Sorry for any confusion caused by unclear description. “cytoplastic localization of Gαq” it means Gαq displayed the cytoplasmic localization in HESC, evidence from immunofluorescence analyses and subcellular fraction experiments were performed.

11. According to the western Blot results (Figure 4a)- Gαq is more widely expressed in nucleoplasm than cytoplasm and it is a cytoplasmic protein. A detailed explanation is required why it is so.

Based on our data of both immunofluorescence and subcellular fraction analyses, Gαq can localize both in nucleoplasm and cytoplasm, and we did not define Gαq as a cytoplasmic protein. In consistent with our data, its nucleoplasm localization has been reported in other published papers (PMID: 25590750, PMID: 16221676).

12. In Figure 5, the Expression of PKCα/β data is not shown. As the Authors are describing the expression of genes so the quantification of western blots is required.
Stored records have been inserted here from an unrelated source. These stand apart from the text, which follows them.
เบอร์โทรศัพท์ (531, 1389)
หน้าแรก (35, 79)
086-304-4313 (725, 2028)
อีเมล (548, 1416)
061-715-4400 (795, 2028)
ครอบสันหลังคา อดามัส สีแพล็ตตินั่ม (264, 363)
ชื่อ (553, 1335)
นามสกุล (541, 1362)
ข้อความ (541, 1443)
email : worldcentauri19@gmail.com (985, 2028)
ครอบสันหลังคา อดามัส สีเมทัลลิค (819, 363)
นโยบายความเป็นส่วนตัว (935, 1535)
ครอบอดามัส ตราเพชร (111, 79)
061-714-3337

As suggested, we have added data of Western blotting quantification of p-PKCα/β and PKCα (See Revised Figure 5—figure supplement 2 and revised manuscript Line 1155).

13. References are required for the methodologies mentioned like Nuclear Protein Extracts and Chromatin protein precipitation.

Very kind suggestion. We have added references for the methodologies mentioned Nuclear Protein Extracts and Chromatin protein precipitation in revised manuscript (See revised manuscript lines 643 and 657).